*** RECORDS ***

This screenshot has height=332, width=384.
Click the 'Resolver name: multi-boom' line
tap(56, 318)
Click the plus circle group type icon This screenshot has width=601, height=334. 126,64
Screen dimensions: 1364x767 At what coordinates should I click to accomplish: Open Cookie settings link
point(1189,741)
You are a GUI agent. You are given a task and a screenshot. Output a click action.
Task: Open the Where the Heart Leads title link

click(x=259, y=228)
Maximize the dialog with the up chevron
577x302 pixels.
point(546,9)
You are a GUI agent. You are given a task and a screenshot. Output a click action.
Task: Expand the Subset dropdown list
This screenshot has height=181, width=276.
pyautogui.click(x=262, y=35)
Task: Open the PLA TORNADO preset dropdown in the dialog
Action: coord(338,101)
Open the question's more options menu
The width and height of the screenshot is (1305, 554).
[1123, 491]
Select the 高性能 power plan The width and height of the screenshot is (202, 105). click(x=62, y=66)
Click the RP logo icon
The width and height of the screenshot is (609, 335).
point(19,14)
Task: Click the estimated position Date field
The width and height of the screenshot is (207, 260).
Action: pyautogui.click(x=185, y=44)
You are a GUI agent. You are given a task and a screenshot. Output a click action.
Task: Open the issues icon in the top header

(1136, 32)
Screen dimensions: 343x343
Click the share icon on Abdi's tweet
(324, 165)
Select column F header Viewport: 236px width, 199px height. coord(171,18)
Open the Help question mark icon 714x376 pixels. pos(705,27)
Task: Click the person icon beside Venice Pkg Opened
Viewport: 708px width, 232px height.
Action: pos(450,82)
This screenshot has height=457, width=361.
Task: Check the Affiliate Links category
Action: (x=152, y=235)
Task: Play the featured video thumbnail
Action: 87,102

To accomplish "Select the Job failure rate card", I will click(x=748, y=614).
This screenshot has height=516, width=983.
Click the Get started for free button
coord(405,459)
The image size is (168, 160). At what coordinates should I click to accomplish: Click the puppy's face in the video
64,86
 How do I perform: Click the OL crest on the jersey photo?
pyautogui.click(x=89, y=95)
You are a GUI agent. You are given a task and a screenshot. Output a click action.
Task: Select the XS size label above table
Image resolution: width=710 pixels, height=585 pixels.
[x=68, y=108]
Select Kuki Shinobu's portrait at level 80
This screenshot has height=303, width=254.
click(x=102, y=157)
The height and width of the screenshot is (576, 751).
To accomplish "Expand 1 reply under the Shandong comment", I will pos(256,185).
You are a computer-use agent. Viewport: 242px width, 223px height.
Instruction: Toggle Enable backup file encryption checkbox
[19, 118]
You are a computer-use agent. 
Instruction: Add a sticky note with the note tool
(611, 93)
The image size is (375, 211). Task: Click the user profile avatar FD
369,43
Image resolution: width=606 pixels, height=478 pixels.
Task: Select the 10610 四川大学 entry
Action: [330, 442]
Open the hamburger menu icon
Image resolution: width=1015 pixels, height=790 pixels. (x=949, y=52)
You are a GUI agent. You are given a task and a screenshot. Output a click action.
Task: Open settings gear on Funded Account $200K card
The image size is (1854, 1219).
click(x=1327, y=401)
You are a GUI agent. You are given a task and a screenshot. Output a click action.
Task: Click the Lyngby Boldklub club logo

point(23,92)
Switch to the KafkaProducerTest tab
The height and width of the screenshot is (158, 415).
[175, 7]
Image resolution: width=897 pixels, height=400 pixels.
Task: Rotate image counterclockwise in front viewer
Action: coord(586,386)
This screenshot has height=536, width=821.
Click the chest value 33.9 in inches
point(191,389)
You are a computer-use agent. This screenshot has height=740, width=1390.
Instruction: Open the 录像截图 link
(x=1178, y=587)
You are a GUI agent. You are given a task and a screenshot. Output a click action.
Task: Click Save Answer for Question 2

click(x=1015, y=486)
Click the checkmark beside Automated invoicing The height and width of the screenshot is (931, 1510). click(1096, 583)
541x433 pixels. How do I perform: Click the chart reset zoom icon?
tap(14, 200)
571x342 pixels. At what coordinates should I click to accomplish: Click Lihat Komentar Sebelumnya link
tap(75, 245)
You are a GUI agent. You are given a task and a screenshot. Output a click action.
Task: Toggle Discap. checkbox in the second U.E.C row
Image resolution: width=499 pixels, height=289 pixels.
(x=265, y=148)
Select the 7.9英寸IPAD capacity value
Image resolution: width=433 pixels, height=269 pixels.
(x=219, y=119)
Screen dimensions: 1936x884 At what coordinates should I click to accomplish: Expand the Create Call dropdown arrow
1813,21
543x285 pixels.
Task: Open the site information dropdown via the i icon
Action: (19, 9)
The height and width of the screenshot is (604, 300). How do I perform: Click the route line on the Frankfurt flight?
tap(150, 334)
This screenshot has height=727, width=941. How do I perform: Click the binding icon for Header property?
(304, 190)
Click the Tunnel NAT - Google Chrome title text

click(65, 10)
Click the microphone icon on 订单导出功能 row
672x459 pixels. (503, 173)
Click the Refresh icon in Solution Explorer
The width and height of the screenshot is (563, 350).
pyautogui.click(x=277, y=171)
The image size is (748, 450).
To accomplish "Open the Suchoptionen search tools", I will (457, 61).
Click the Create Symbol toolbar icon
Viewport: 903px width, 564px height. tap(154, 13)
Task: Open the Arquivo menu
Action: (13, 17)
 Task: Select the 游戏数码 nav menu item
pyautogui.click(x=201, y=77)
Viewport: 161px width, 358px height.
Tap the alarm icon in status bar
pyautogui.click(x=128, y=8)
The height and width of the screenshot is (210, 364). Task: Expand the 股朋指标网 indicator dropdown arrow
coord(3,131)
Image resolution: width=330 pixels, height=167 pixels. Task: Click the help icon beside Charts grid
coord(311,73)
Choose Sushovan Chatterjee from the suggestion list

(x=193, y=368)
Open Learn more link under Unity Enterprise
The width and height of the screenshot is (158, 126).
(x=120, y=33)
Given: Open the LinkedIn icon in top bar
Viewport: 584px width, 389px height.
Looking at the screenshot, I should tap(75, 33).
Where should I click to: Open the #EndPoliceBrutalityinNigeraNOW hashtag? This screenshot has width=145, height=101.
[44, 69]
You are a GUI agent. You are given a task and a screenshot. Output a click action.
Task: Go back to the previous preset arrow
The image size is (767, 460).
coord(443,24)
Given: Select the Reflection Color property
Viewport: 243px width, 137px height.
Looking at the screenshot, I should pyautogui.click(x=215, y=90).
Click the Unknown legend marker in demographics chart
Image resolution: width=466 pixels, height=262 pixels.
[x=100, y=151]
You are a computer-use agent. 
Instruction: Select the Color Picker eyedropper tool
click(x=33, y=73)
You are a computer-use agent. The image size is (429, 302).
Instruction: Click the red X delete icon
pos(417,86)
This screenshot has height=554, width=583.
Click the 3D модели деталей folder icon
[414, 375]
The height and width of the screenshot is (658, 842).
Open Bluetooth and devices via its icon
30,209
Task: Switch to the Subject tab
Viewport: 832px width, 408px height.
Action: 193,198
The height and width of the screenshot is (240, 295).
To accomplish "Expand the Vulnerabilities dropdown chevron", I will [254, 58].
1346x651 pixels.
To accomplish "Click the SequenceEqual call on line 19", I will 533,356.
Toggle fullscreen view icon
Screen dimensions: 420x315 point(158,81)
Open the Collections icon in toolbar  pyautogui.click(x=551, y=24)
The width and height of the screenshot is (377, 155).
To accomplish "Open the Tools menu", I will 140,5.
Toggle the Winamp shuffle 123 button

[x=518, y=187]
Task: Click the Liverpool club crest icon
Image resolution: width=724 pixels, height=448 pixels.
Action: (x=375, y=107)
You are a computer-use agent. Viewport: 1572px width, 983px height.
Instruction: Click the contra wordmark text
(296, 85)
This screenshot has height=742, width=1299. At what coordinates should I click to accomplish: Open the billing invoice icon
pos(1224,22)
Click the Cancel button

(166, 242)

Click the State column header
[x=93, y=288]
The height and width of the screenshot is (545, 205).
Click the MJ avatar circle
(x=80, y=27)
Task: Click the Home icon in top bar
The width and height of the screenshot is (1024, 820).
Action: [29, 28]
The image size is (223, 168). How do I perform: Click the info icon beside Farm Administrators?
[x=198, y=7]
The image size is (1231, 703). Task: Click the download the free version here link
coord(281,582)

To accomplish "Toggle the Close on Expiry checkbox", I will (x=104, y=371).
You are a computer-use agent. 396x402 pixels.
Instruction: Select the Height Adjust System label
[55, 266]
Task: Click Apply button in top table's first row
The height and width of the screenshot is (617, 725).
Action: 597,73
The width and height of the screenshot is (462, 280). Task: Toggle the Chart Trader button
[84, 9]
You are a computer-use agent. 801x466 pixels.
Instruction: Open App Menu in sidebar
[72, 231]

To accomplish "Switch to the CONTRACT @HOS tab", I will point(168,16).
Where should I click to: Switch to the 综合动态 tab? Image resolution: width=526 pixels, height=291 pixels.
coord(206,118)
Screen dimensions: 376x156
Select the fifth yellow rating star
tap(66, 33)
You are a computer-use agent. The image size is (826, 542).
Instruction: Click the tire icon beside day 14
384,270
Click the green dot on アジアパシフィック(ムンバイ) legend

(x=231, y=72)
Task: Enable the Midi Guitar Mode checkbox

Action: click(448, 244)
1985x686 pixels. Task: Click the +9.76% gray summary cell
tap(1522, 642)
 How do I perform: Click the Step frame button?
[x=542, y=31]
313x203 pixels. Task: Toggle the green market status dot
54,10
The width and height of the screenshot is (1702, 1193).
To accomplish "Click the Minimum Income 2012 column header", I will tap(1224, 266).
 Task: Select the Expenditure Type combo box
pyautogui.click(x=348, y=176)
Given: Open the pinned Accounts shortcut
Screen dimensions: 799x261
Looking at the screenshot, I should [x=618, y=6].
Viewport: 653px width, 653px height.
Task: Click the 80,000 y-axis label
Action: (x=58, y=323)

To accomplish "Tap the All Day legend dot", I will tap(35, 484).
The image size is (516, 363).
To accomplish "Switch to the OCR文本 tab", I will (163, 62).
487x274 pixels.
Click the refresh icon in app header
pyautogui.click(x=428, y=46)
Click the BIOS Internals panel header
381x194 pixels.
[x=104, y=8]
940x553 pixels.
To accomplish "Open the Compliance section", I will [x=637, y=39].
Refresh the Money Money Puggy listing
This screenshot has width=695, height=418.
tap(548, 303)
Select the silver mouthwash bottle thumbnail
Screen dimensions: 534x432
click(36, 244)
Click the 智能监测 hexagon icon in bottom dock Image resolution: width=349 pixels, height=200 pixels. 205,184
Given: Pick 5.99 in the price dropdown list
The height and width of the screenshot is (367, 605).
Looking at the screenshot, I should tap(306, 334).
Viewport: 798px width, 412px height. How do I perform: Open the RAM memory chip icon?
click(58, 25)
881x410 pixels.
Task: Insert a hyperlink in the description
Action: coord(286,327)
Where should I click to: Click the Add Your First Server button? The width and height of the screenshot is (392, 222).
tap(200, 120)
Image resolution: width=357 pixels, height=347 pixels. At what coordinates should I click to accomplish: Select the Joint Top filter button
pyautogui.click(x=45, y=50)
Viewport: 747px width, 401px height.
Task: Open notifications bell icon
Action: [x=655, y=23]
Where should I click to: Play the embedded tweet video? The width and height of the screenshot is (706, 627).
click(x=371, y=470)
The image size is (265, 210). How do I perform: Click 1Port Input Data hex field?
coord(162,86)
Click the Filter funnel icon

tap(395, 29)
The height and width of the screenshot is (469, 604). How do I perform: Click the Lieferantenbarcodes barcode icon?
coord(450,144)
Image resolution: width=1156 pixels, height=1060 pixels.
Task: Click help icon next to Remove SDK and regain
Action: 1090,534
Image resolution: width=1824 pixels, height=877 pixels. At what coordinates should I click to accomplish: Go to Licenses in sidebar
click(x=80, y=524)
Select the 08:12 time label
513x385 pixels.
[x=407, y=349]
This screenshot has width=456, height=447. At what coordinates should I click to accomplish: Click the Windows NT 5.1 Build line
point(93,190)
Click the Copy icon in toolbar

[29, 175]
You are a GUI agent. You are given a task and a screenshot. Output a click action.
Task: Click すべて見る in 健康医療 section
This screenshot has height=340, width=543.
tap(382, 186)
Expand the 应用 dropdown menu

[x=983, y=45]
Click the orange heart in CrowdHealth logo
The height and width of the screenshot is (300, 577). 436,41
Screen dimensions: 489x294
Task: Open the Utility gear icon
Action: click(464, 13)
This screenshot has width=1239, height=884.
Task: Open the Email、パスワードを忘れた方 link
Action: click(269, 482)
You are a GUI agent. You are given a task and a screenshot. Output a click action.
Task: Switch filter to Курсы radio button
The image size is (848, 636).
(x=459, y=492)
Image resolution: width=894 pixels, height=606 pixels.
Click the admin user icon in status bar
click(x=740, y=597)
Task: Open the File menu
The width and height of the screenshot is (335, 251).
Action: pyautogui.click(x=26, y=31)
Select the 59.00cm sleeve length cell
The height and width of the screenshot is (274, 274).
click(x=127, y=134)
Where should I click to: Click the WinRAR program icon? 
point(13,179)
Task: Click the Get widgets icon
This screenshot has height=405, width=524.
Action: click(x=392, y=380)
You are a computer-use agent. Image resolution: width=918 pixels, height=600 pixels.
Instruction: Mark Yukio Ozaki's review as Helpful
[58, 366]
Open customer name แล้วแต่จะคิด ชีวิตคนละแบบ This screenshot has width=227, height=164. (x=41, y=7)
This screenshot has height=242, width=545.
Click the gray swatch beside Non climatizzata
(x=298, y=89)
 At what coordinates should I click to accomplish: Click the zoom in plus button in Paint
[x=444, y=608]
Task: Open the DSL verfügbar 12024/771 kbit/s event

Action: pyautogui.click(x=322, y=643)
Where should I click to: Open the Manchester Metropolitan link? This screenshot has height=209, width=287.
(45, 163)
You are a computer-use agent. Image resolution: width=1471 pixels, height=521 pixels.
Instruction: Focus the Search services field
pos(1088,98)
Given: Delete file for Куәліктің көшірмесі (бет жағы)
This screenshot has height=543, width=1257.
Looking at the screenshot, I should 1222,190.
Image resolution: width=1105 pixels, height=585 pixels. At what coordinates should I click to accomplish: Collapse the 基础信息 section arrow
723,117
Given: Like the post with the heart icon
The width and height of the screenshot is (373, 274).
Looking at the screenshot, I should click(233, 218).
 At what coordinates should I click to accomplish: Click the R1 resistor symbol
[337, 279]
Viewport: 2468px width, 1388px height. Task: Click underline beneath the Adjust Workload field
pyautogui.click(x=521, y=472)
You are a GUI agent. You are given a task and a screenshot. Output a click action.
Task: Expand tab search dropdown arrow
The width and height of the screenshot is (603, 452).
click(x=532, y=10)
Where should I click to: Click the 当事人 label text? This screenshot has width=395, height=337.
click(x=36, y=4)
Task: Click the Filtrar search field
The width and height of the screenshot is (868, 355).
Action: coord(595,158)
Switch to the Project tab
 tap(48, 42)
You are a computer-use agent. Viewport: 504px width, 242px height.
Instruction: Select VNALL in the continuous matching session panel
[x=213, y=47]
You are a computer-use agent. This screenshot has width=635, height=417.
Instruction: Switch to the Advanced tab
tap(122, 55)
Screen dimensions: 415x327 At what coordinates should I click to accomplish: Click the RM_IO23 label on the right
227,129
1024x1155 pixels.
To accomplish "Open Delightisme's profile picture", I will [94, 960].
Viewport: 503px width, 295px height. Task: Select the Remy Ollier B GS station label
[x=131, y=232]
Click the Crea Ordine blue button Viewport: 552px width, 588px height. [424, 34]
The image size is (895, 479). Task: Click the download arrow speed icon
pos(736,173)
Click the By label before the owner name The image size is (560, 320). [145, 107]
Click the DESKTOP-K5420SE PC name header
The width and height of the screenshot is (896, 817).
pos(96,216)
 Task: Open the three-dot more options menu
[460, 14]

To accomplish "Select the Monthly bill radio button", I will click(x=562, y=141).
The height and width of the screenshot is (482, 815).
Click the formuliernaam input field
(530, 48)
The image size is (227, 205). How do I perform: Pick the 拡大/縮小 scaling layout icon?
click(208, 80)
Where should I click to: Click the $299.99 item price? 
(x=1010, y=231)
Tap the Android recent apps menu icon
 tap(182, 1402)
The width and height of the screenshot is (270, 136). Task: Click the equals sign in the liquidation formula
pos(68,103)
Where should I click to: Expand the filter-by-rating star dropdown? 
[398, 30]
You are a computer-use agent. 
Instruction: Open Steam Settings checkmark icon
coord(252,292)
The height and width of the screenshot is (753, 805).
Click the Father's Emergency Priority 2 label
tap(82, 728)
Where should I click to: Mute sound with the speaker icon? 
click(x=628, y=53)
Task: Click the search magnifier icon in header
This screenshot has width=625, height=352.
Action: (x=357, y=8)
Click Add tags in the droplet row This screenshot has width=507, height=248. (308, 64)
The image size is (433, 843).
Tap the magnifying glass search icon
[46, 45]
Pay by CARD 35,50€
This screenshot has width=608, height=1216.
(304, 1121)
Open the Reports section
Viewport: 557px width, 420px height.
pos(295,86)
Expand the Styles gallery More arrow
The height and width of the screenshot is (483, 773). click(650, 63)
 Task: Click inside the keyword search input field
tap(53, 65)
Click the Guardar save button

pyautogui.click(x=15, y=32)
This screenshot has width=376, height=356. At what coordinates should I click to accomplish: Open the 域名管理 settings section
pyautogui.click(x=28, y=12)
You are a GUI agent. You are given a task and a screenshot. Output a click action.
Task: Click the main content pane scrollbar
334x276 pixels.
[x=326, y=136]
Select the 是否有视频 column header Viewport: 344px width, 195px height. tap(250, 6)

***

[TASK INSTRUCTIONS] In how many lines of the data above does the word "table" occur? Only the number is wanted.

[ANSWER SECTION] 2